Workflow: video + transcript → deck YAML → PPTX → MP4

Workflow: video + transcript → deck YAML → PPTX → MP4

End-to-end map of how PraisonAIPPT turns a HeyGen (or other) talking-head video and a Whisper transcript into a polished deck with correct timing, layouts, PiP framing, and export.

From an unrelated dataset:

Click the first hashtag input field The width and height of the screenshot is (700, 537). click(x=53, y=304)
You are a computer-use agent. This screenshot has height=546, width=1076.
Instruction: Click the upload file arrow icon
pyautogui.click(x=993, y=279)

Related: HeyGen examples · Recent features · Avatar calibration · Video export · YAML reference


What you start with

Asset Typical path Role
HeyGen MP4 examples/heygen-article-50590.mp4 Visual + embedded voice (~57 s)
Optional MP3 examples/short-script-50590.mp3 Separate narration / alignment source
Whisper JSON examples/short-script-50590_timestamps.json Segments, words, timings
Optional word SRT examples/heygen-article-50590-words.srt Karaoke captions

Steps outside this repo today: record in HeyGen, run Whisper, write article copy for rich slides.


Pipeline overview

flowchart TB
  subgraph external [Outside PraisonAIPPT]
    H[HeyGen render MP4]
    W[Whisper transcript JSON]
    C[Human: article slide copy and layout plan]
  end

  subgraph yaml [YAML layer]
    T[transcript-to-yaml bootstrap]
    M[heygen-50590-content.yaml master]
    S[sync_heygen_variants.py]
    V[5 variant YAMLs]
  end

  subgraph quality [Quality gates]
    CAL[avatar_calibration auto]
    PFC[pip-face-centre optional]
    VAL[validation-image PNG]
  end

  subgraph build [Build and export]
    PPTX[PPTX build]
    JPG[slide JPEGs optional]
    MP4[MP4 compositor]
  end

  H --> M
  W --> T
  W --> M
  C --> M
  T --> V
  M --> S
  S --> V
  V --> CAL
  CAL --> PFC
  PFC --> VAL
  CAL --> PPTX
  PPTX --> JPG
  PPTX --> MP4

All steps (ordered)

Phase 0 — Acquire media (manual / external tools)

# Step Output Automate?
0.1 Script and record in HeyGen heygen-article-50590.mp4 HeyGen API (not in repo)
0.2 Export or extract narration MP3 if needed short-script-50590.mp3 ffmpeg / HeyGen
0.3 Transcribe with Whisper (word timestamps) *_timestamps.json Whisper CLI / API
0.4 Optional word-level SRT for karaoke *-words.srt transcript-to-yaml --align karaoke

Phase 1 — Bootstrap deck YAML from transcript (automated CLI)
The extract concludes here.